Author's Notes:
While this is itself a standalone story, it is also a reflection piece/opposite pov to my entry from last year's National Nude Day Contest-
Naked in a Cave
. I had nearly finished it last year and meant to include it with the original, but depression is a bitch and I was lucky to get out what I did.
For that reason alone, I'm entering it into the contest this year for the extra exposure and do not wish for this piece to qualify for any kind of placement.
For those familiar, I've taken ample liberties, again.
I wasn't looking forward to my first time. Not
this
one, anyway. Not that I was nervous. People are generally anxious their first time. I'd seen enough of them- restless, a bit self-conscious, trying in vain to cover up their more tender bits-and-bobs before simply relaxing into it. I wasn't sure why I was still even going to the
Naked in a Cave
event. My first time going nude and now I was going by myself. I'd already bought the ticket, might as well take the fucking ride. If nothing else the suite I paid for was too nice and too non-refundable to bail on. It wasn't my first nude event, but it would be my first time naked that far underground, over 150 feet down! Still, I
despised
going alone. Even if I did get to go all nakey.
I had moved out here only a few months ago. Leo's turn to visit was coming up, so I was looking for some local spots on the off chance we ever left my bedroom. This touristy cave attraction came up. As I was checking out their website I saw their National Nude Day event. A quick phone call later and the tickets and suite were reserved. Six weeks later and I was single. Me and my timing.... But it was real this time, it was final, this time I had ended it. I just couldn't anymore. I love a good run, but that man had me chasing after him so hard and he never once bothered to look back to see if I was still there.
I guess not everyone bothers to look back.
Heartache always makes me nostalgic. Mostly about Leo. We'd been on and off for years now. He'd get a thing up his bum about this or that and we'd be off for a bit before he missed my stability, loyalty, libido. Lately he missed the excitement of that new touch more. He always had sought that out while we were off. Should have been a bit of a clue for me right there.
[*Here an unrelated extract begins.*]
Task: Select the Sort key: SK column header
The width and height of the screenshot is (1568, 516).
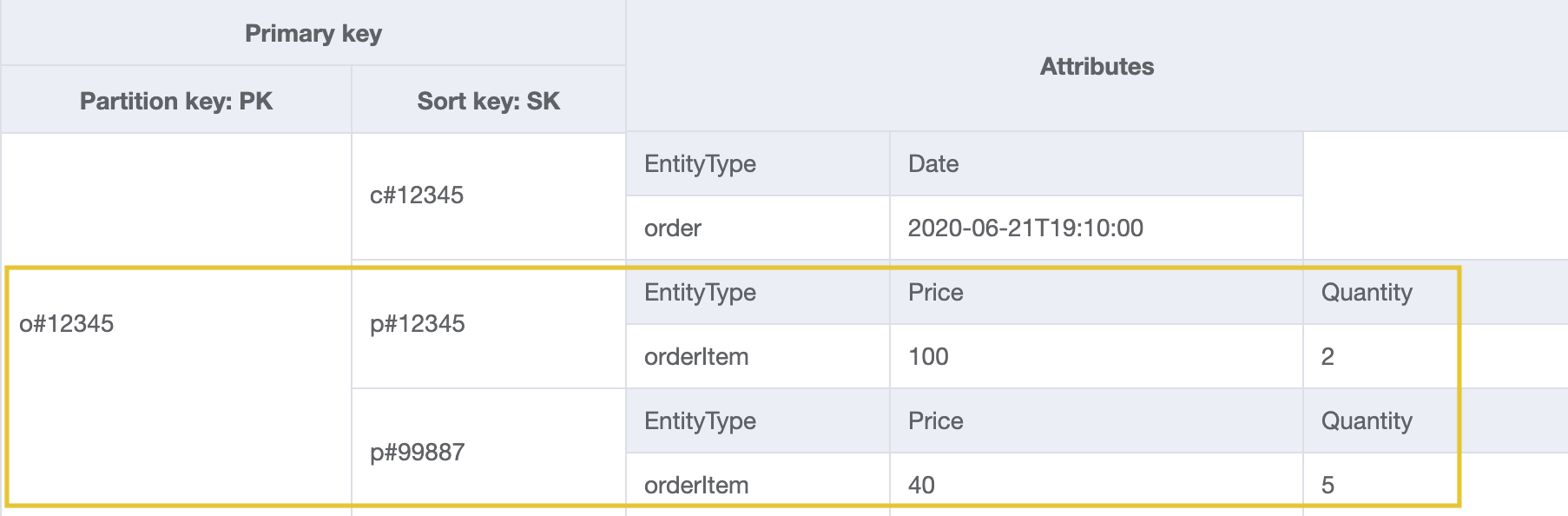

What good is ruminating on any of that though? I guess I could spend time remembering some of the other people I let treat me like shit. My mother who used to wait outside the shower to tell me how fat I was getting once I hit puberty. She wasn't the only reason I started running, but her memory always gives me that extra push when I need it. Or there's my old roommate, my first truly close friend, who turned on me as soon as I took an opportunity that didn't directly involve him. He'd gotten hostile, eventually throwing some AA batteries at me one night. When one hit me square in the jaw, I was beyond stunned. Didn't even bother to close my laptop. Just went to my room, shocked, speechless.
I wanted to run down the hall to Aaron and throw myself into his arms. But what was I to him?! Some silly girl that made goo-goo eyes at him. I was so young and naΓ―ve back then. I should have flipped the fuck out on the roommate for being a grade 'A' douchenozzle. Live and learn. And don't put up with dumb shit.
Maybe that's why I'm single.
***
I checked into the suite as soon as I could. I needed to take the edge off before tonight's event. Not like I was a nympho or anything, but three weeks post-breakup, doing
this
alone, I don't know, it's like my gut was trying to tell me something. I just couldn't figure out what.
This place is out in the hills a ways, I don't use any public wifi, and my phone wasn't getting enough service for any kind of porn. It was just my memories and my imagination, both of which I'd been trying to avoid the past few weeks. At least I'd thought to bring along my Hitachi. Bit massive, but definitely worth it.
Leo wasn't popping into my head, thank fuck, but for some reason my old roommate was. I'd never slept with him, never even kissed him. That wasn't a thing for me. I mean, he tried kissing me a few times. Freaked me right the fuck out. Of course he never remembered it when he sobered up. Not that he'd admit to, anyway.
Then
he
popped into my head. Aaron. His eyes.... My Lord that man had the most gorgeous eyes! A deep hazel with green throughout them. I never dared look too long. We were flirty, yeah, but I wasn't about to jump the guy. Not that I wouldn't have, but I wasn't
that
forward. Not back then at least. That's what did it for me, imagining myself fucking Aaron here and now.
I wasn't in a hurry to get over to their organized meet and greet, so I remained for a time, leisurely enjoying my bliss and the daydream I'd crafted. The receptionist had thoroughly briefed me back when I bought the tickets. I knew what to expect. Check in, light refreshments, change into nothing but your sneakers and their souvenir robe, stash your clothes in a provided bag, socialize while waiting for your tour, go down in the cave and lose your robe.